Friday, August 29, 1997
The Quick Buck
Spurned
by
[email protected]
I promise, the following is a true story.
I'd like you to meet my friend Julie, a 40-year-old single parent who has been, in my mind, a fabulous success story: a native of Britain, she was abandoned 12 years ago in North Carolina by her American husband, left to fend for herself and her two very young children. She went to work as a secretary, and supplemented her income with highly leveraged no-down-payment-type real estate schemes, eventually managing to have income-producing properties and a beautiful home of her own in one of the best neighborhoods in this affluent part of North Carolina. She has risen in her company to an excellent salary with management responsibilities.
She is also in debt up to her eyeballs.
Me? I'm a computer-programming, single parent who lives in a smaller house in a low-prestige neighborhood, and manages a debt-free (barring mortgage), living-within-my-means existence.

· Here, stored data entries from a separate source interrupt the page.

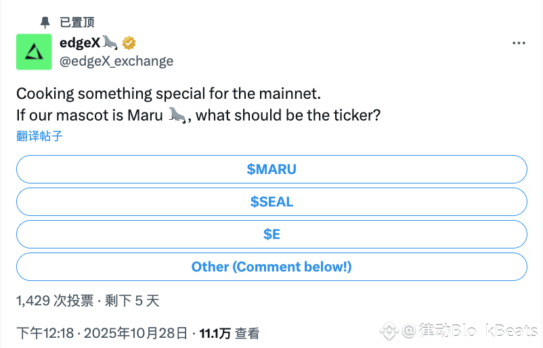Open the 11.1万 查看 view count
This screenshot has height=348, width=543.
point(229,333)
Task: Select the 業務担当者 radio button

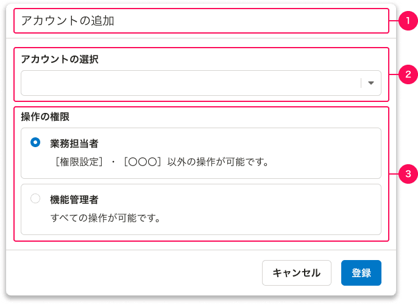Action: tap(35, 142)
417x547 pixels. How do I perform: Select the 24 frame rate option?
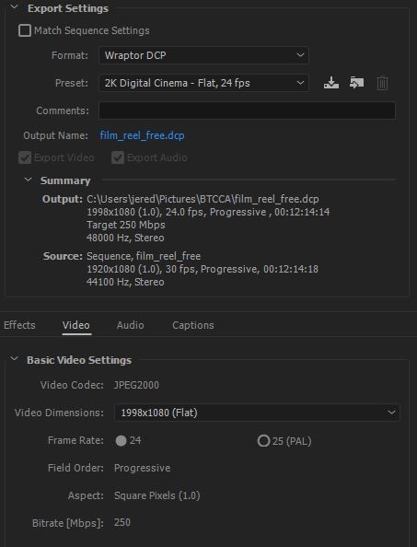tap(121, 440)
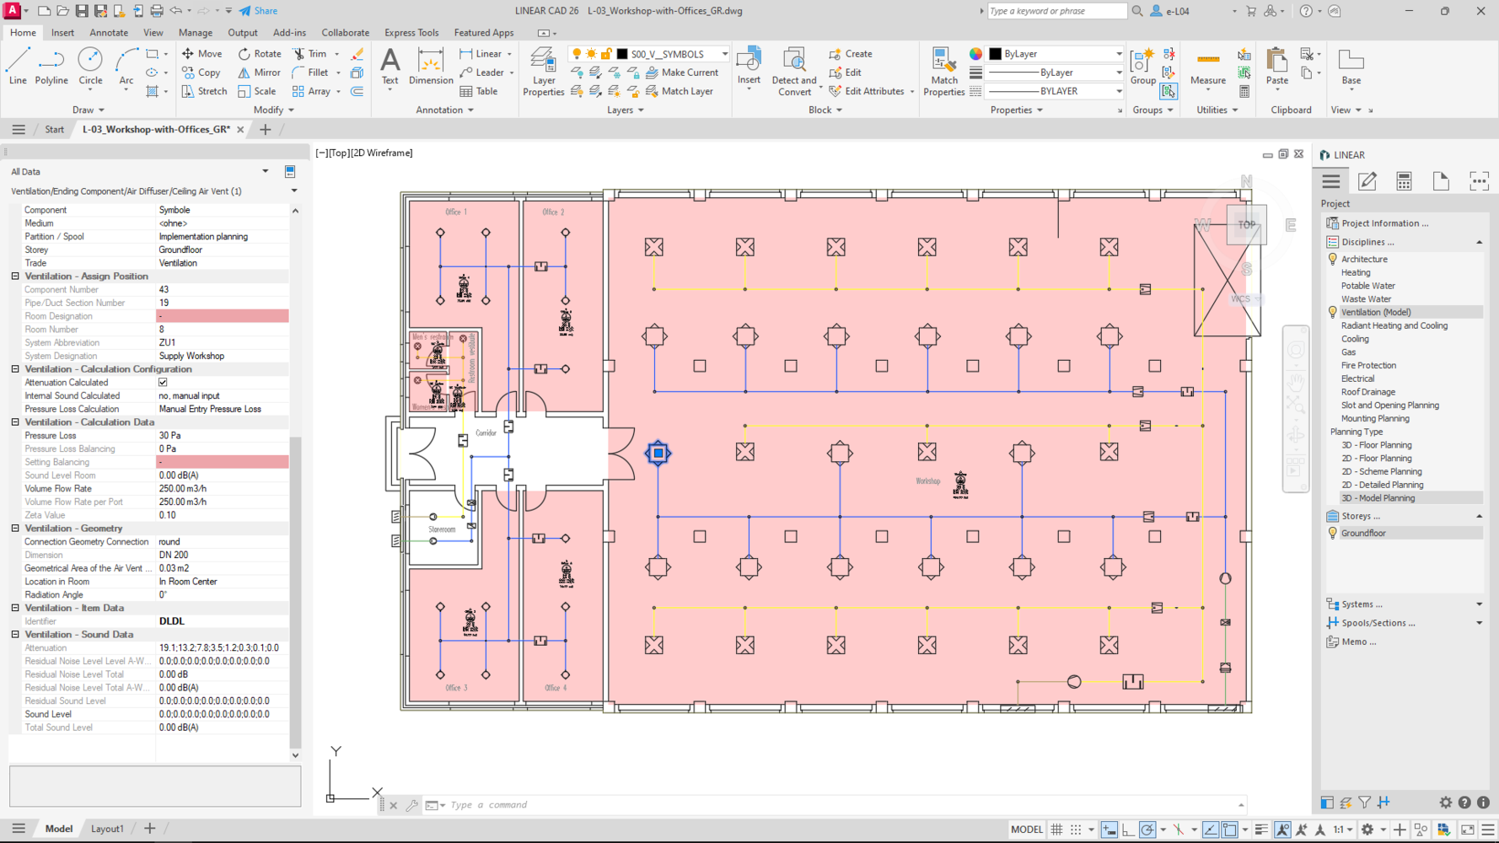Open the Insert block tool
1499x843 pixels.
pyautogui.click(x=749, y=66)
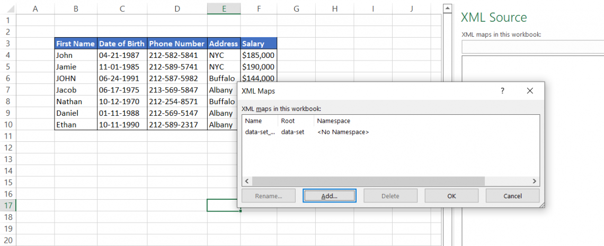Screen dimensions: 604x246
Task: Click the Add... button in XML Maps
Action: [x=329, y=196]
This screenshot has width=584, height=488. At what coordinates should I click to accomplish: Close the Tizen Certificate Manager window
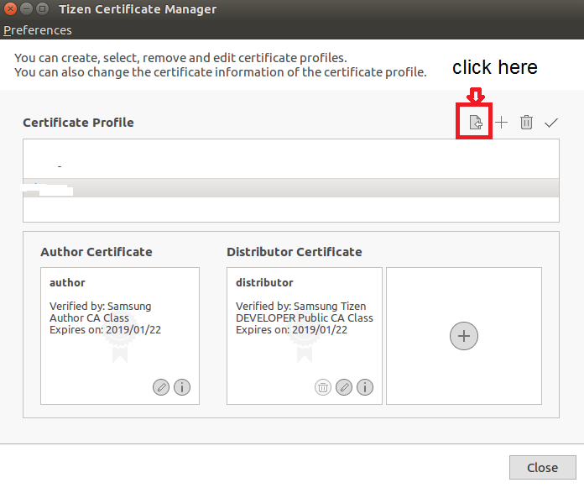(10, 9)
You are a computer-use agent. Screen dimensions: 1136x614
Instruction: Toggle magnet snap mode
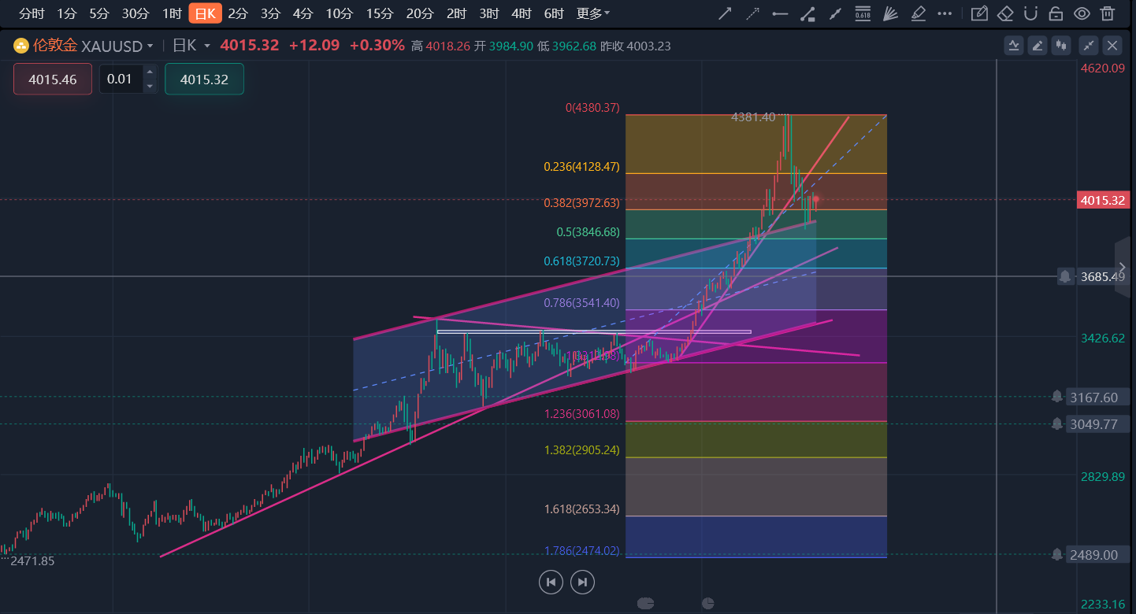[1030, 13]
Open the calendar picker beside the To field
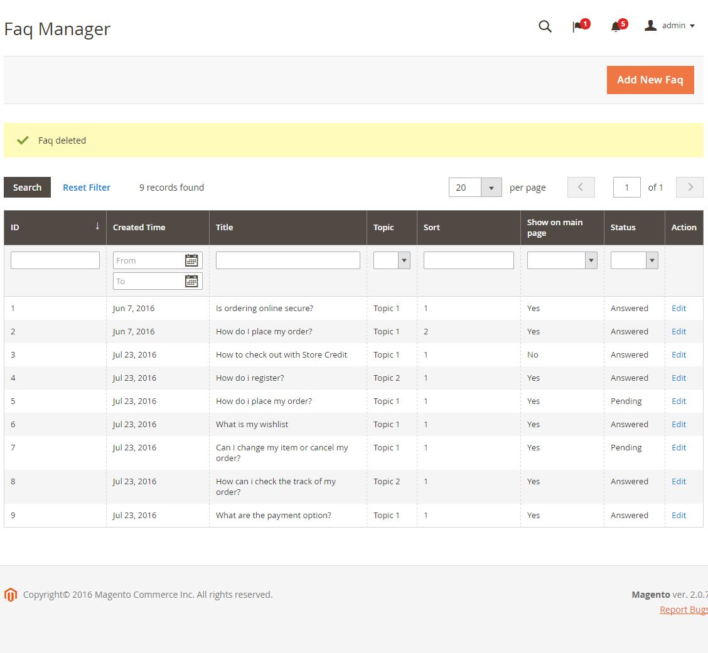This screenshot has width=708, height=653. (x=191, y=280)
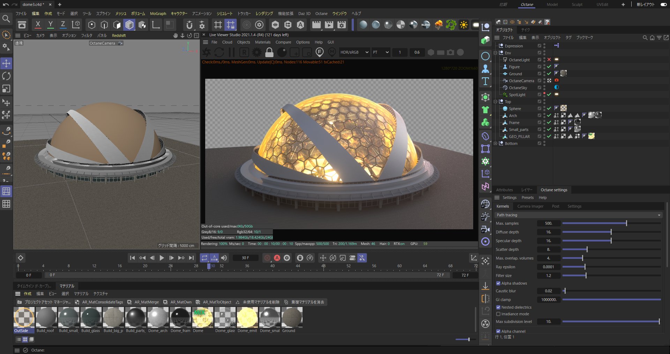Image resolution: width=670 pixels, height=354 pixels.
Task: Select the Rotate tool in left toolbar
Action: click(6, 76)
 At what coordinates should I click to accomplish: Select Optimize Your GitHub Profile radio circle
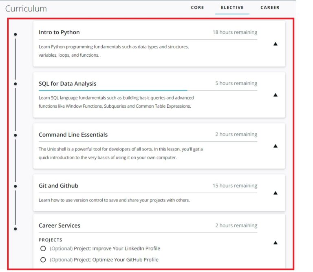click(43, 260)
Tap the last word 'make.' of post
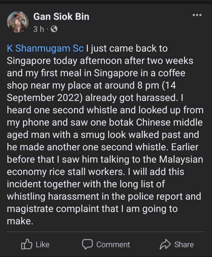This screenshot has height=257, width=212. point(19,221)
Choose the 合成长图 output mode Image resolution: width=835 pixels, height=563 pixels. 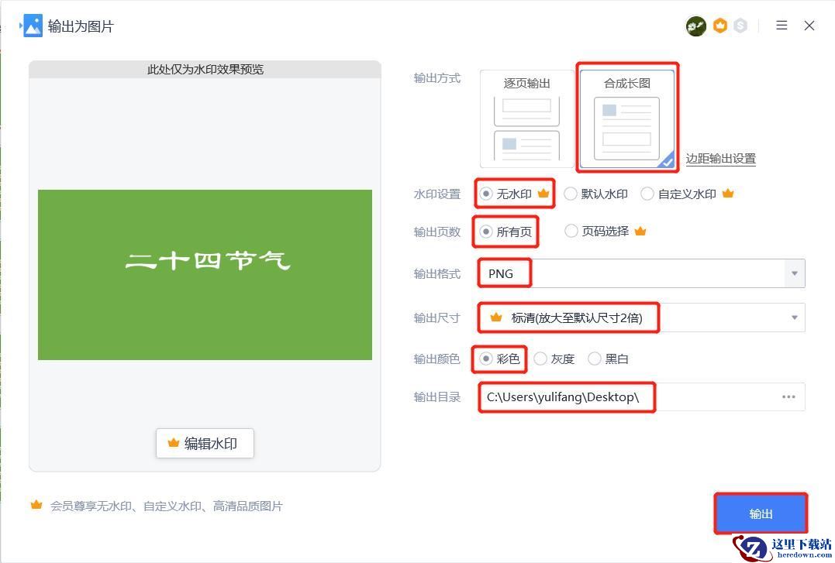[x=626, y=118]
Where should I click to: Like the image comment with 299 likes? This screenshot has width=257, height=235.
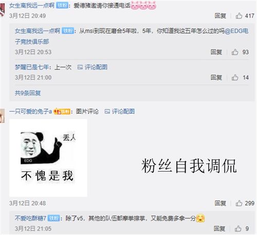pos(239,203)
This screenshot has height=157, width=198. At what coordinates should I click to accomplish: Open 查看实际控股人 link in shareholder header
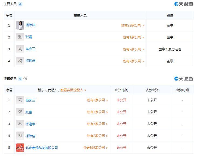(73, 90)
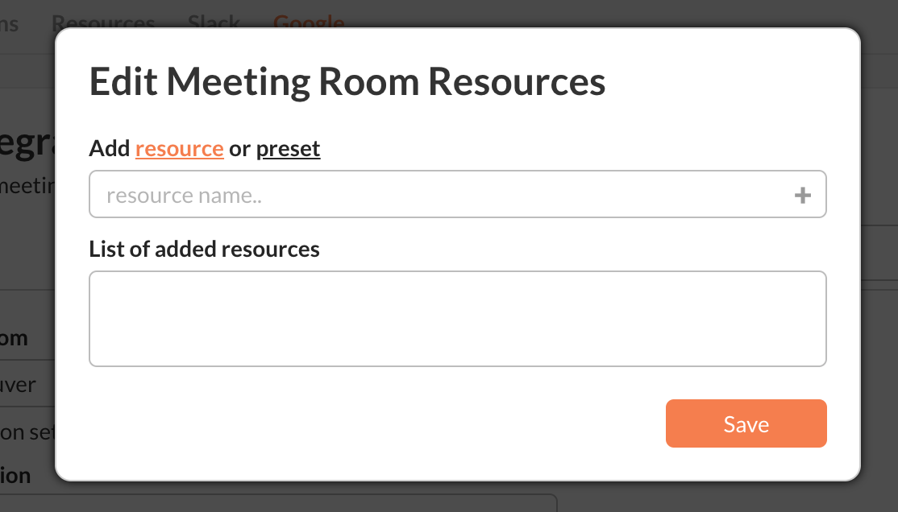Click inside the added resources list box
898x512 pixels.
coord(457,319)
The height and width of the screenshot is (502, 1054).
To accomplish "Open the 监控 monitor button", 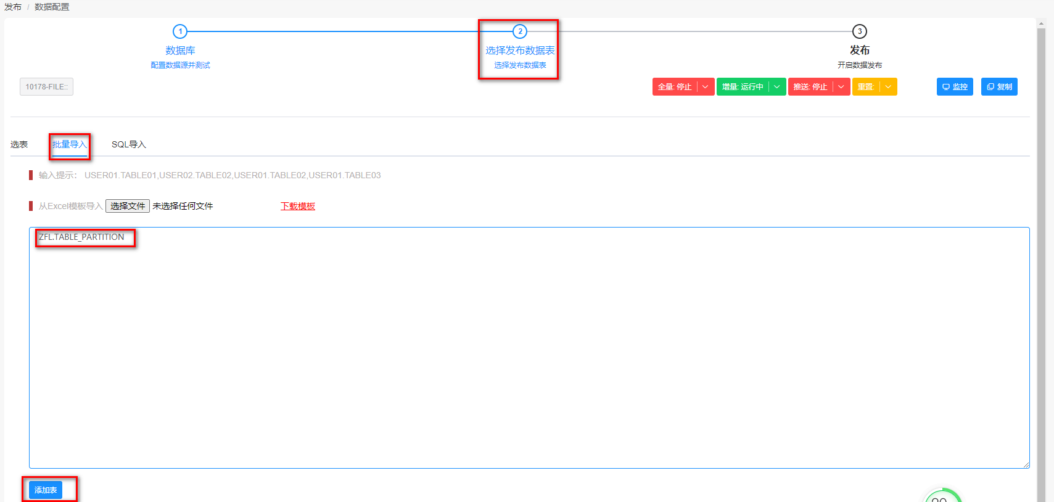I will coord(954,87).
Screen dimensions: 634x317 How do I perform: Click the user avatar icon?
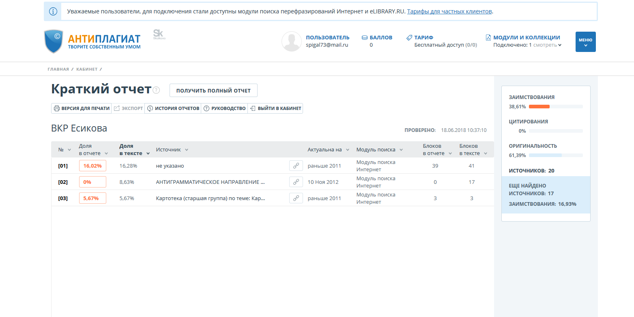tap(291, 41)
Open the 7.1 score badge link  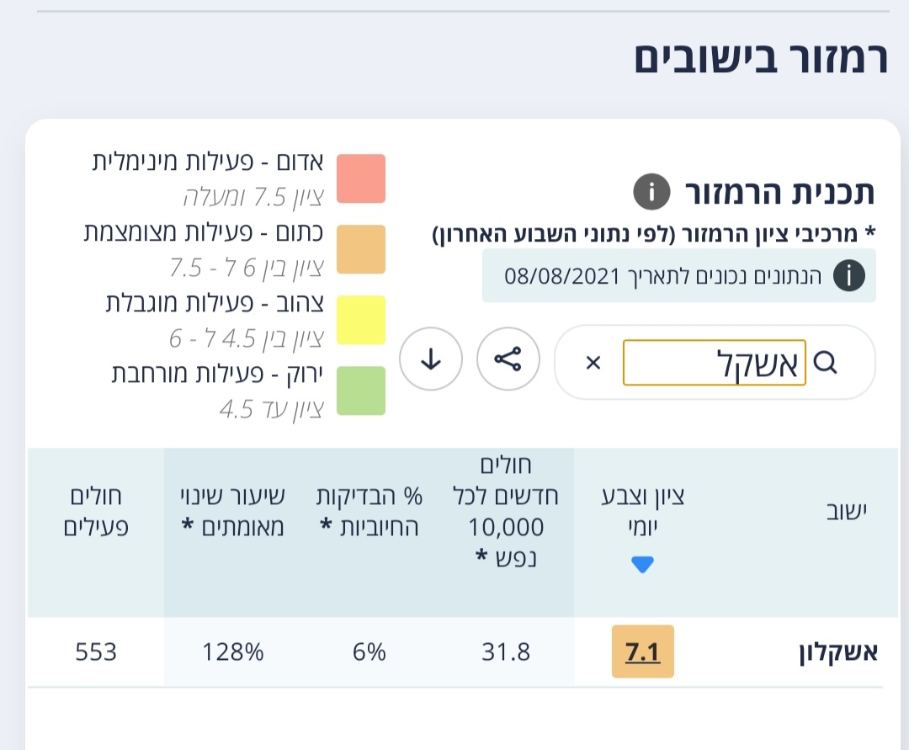click(x=642, y=652)
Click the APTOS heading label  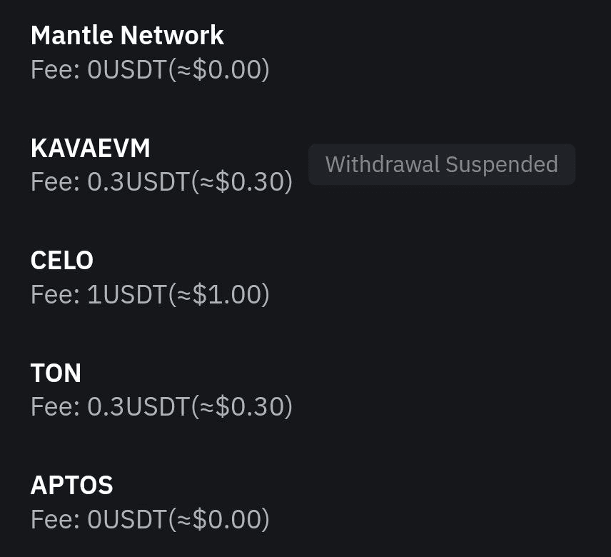(x=71, y=486)
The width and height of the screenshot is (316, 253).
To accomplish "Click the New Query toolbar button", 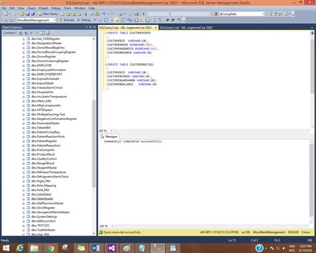I will coord(48,14).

And Julie is offering me "a quick $25,000". She has secured a loan on a $350,000. house on an exclusive beach with a $270,000 mortgage plus a $30,000 short-term note. Rental on the house has paid for the mortgage and expenses, and then some, so far this summer. But the note is due, and she wants me to sign half of a $300,000 mortgage so she won't have to lose this prize (her debt ratio precludes her getting this mortgage on her own). My investment cost? Nada.
I said, "no."
At Jumbo loan rates, my obligation for my half of the loan plus taxes, insurance, dues, and maintenance will be around $1,600 per month. The first long vacancy will have me coughing up a few hundred bucks -- or more -- out of pocket. When I suggest she (or we) just flip the property, she looks at me as though I had suggested she auction one of her children. Lose the future value of this house? Am I crazy?
Why can't I see the opportunity? Because I worry about this major increase to my monthly nut, and what would happen if the house suffers some catastrophic damage or has lesser problems that make it unrentable? And what about the "lean times" during the (1/3 of a year) off-season? I won't be able to sleep at night.
Julie wants to know how I can be so closed minded when it comes to real estate investing, when I am otherwise willing to "gamble" in the stock market.
I answer her Foolishly, that I can plan and follow strategies with stocks, and know that if I am wrong, or if a catastrophe happens to the market, I lose what I put at risk, and I understand the risks. To mitigate the risk, I have a portfolio with large, well-known, industry-leading stocks (i.e., BTD), and an unemotional investment strategy I learned about here at the Motley Fool, with some diversification. I never lose sleep worrying about the world of stock equities.
Julie is suffering through what amounts to a real estate margin call. While the quick money she finds so attractive may be something I will never experience, I will also never lose any sleep worrying about the safety of my investments.